#### Task to carry out:
The whole set of entries is to be restated word for word.

#### Collected data entries:
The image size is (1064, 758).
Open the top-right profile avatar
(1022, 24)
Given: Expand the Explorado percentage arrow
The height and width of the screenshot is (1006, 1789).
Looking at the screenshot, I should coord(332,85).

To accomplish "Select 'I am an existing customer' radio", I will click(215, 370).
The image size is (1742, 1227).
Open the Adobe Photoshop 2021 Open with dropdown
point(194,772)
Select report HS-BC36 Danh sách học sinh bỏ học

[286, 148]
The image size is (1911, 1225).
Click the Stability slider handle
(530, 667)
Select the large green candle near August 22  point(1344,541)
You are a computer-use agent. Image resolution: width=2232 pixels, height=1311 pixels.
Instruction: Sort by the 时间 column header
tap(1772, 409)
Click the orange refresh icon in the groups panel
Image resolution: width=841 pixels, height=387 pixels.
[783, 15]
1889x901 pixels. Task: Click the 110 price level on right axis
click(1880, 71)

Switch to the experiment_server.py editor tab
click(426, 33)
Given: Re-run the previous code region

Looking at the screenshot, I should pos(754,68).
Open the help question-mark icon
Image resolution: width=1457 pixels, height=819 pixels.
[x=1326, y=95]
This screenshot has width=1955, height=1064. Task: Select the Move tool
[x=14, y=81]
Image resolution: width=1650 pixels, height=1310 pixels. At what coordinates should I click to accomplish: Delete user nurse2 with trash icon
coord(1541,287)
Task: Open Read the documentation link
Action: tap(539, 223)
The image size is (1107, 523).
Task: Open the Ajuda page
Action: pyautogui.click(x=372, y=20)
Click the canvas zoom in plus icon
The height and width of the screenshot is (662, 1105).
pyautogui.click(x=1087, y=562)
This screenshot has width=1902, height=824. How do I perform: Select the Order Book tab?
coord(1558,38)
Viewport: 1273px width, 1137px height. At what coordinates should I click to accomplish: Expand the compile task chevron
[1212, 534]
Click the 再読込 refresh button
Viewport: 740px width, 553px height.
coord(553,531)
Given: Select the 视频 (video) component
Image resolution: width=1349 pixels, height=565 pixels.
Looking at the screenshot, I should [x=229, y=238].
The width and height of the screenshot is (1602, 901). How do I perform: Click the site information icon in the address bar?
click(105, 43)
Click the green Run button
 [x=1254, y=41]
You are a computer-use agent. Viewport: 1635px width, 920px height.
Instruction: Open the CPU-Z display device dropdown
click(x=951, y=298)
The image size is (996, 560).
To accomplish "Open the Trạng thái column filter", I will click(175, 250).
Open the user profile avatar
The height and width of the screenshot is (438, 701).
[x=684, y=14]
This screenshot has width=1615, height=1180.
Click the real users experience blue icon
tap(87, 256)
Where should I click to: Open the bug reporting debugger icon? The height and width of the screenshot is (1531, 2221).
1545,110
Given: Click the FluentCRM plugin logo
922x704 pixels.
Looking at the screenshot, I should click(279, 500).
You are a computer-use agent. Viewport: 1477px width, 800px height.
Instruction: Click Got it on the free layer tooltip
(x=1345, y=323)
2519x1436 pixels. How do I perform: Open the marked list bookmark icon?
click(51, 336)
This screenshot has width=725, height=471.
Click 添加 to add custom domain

#### Written reply:
The image size is (1064, 758).
Open the top-right profile avatar
(1022, 24)
Given: Expand the Explorado percentage arrow
The height and width of the screenshot is (1006, 1789).
Looking at the screenshot, I should coord(332,85).

To accomplish "Select 'I am an existing customer' radio", I will click(215, 370).
The image size is (1742, 1227).
Open the Adobe Photoshop 2021 Open with dropdown
point(194,772)
Select report HS-BC36 Danh sách học sinh bỏ học

[286, 148]
The image size is (1911, 1225).
Click the Stability slider handle
(530, 667)
Select the large green candle near August 22  point(1344,541)
You are a computer-use agent. Image resolution: width=2232 pixels, height=1311 pixels.
Instruction: Sort by the 时间 column header
tap(1772, 409)
Click the orange refresh icon in the groups panel
Image resolution: width=841 pixels, height=387 pixels.
[783, 15]
1889x901 pixels. Task: Click the 110 price level on right axis
click(1880, 71)

Switch to the experiment_server.py editor tab
click(426, 33)
Given: Re-run the previous code region

Looking at the screenshot, I should pos(754,68).
Open the help question-mark icon
Image resolution: width=1457 pixels, height=819 pixels.
[x=1326, y=95]
This screenshot has width=1955, height=1064. Task: Select the Move tool
[x=14, y=81]
Image resolution: width=1650 pixels, height=1310 pixels. At what coordinates should I click to accomplish: Delete user nurse2 with trash icon
coord(1541,287)
Task: Open Read the documentation link
Action: tap(539, 223)
The image size is (1107, 523).
Task: Open the Ajuda page
Action: pyautogui.click(x=372, y=20)
Click the canvas zoom in plus icon
The height and width of the screenshot is (662, 1105).
pyautogui.click(x=1087, y=562)
This screenshot has width=1902, height=824. How do I perform: Select the Order Book tab?
coord(1558,38)
Viewport: 1273px width, 1137px height. At what coordinates should I click to accomplish: Expand the compile task chevron
[1212, 534]
Click the 再読込 refresh button
Viewport: 740px width, 553px height.
coord(553,531)
Given: Select the 视频 (video) component
Image resolution: width=1349 pixels, height=565 pixels.
Looking at the screenshot, I should [x=229, y=238].
The width and height of the screenshot is (1602, 901). How do I perform: Click the site information icon in the address bar?
click(105, 43)
Click the green Run button
 [x=1254, y=41]
You are a computer-use agent. Viewport: 1635px width, 920px height.
Instruction: Open the CPU-Z display device dropdown
click(x=951, y=298)
The image size is (996, 560).
To accomplish "Open the Trạng thái column filter", I will click(175, 250).
Open the user profile avatar
The height and width of the screenshot is (438, 701).
[x=684, y=14]
This screenshot has width=1615, height=1180.
Click the real users experience blue icon
tap(87, 256)
Where should I click to: Open the bug reporting debugger icon? The height and width of the screenshot is (1531, 2221).
1545,110
Given: Click the FluentCRM plugin logo
922x704 pixels.
Looking at the screenshot, I should click(279, 500).
You are a computer-use agent. Viewport: 1477px width, 800px height.
Instruction: Click Got it on the free layer tooltip
(x=1345, y=323)
2519x1436 pixels. How do I perform: Open the marked list bookmark icon?
click(51, 336)
This screenshot has width=725, height=471.
Click 添加 to add custom domain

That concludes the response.